This column, That Nature Show, is about the nature right under your nose: in our backyards, playgrounds and parks! Stop and look around, you’ll be amazed at what surrounds you.
There’s not enough napping. Our modern lifestyle of hectic constant busyness — the never-ending errands of suburban motherhood, homework, sports practices (for instance, my son, 9, has taken up fencing, for which he needs, so help me gods, his first jock strap) business and holiday bazaar planning meetings, commuting, shopping for school uniform regulation white sneakers that gray with mud not 24 hours after purchase, email-answering, to-ing and fro-ing — is contrary to our mammalian biology.
We are on overdrive; it’s making us bats. We’d rather give ourselves electric shocks than be alone with our own thoughts, a recent study found.

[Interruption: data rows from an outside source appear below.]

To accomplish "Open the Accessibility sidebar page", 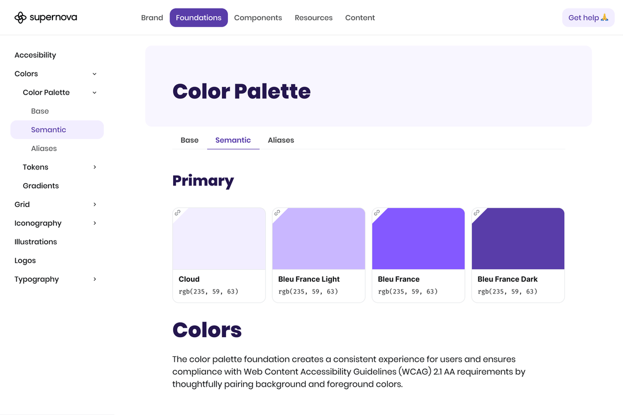I will point(35,55).
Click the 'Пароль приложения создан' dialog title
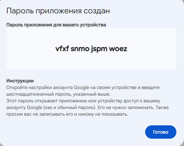This screenshot has height=146, width=184. click(x=58, y=11)
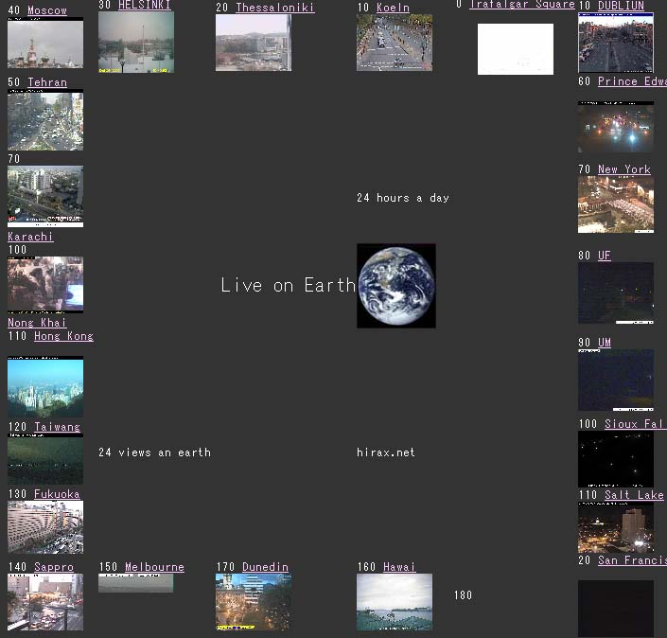Click the Tehran street webcam image

[44, 120]
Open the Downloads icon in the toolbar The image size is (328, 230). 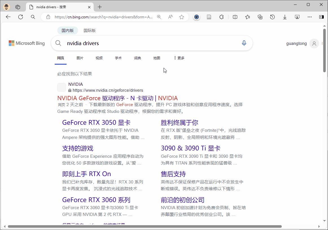click(285, 17)
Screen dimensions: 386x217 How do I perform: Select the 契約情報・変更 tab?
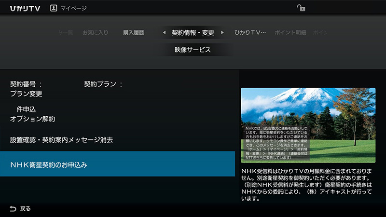[193, 33]
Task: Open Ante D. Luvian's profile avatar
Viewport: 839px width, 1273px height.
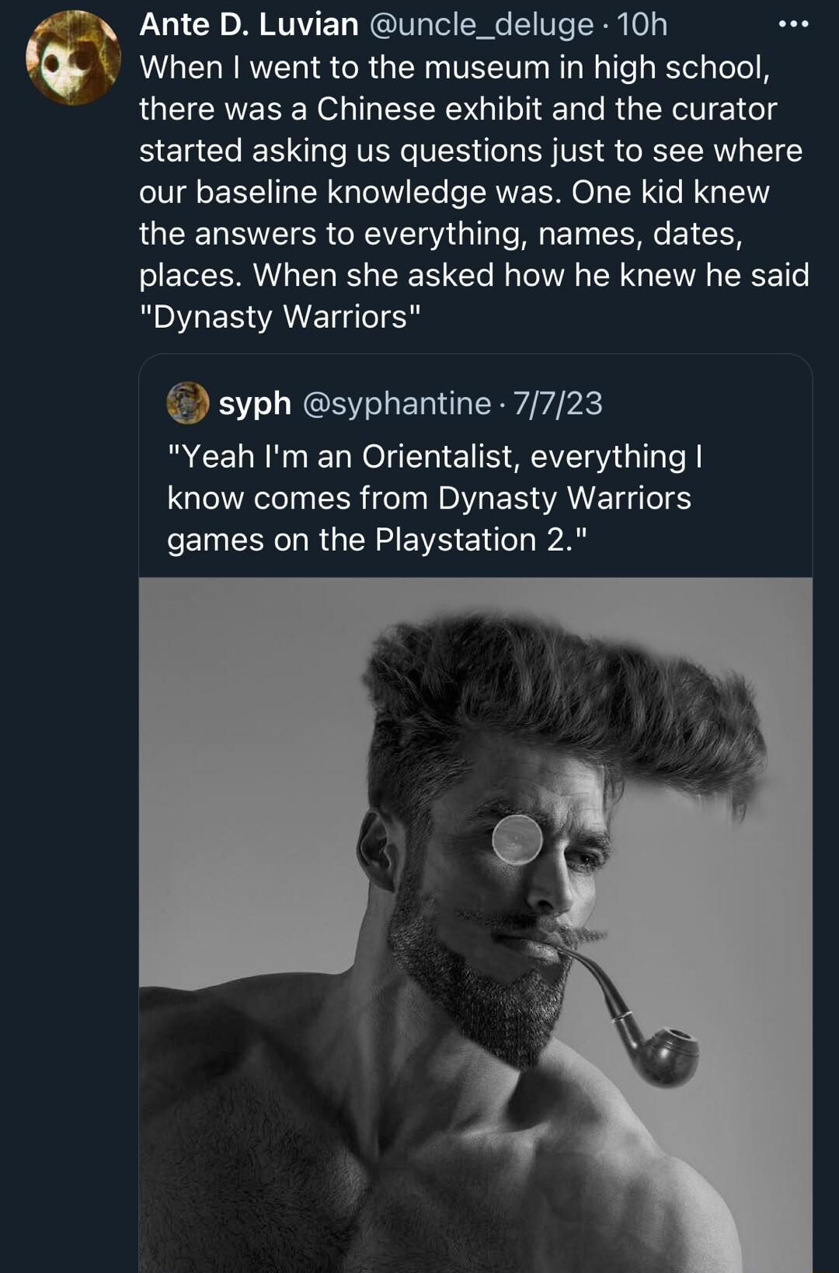Action: [73, 57]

We clearly need to nap more.
Biologically, we’re designed to nap. Research into the so-called Blue Zones, the places around the globe where people live longest, healthiest, and happiest proves it. Or simply watch any other animal. A lizard in the sun. A cat. My dog falls asleep on the floor. She is by far the most well-adjusted member of the family.
The siesta is a lost art. My parents, who lived in France in the early ’70s, remember how every storefront there shuttered from noon to 2:00. Commerce halted. Businessmen came home for lunch and a lie-down. There was a lull. A beautiful, lavender- and beef bourguignon-scented lull. At first my parents were like, “What cultural artifact nonsense is this?” And then they were like, “This is the life…” (this is the soundtrack to that time in their lives.)
It would be healthy for all of us crazed individuals texting madly with stressed-out and tired-faced emojis to take a break. And not only healthy. “Research suggests that innovation and creativity peak whenever your alertness dips.” See? You’re more of an outside-the-box problem solver if you nap. You’re restored, and able to carry on, to continue in your arduous tasks of modern parenthood, for instance, the task of finding a jock strap for a nine-year-old.
Ladies and gentlemen, to bed. To the divan. To the lounge chair, put your feet up, or simply put your head down on your desk and doze.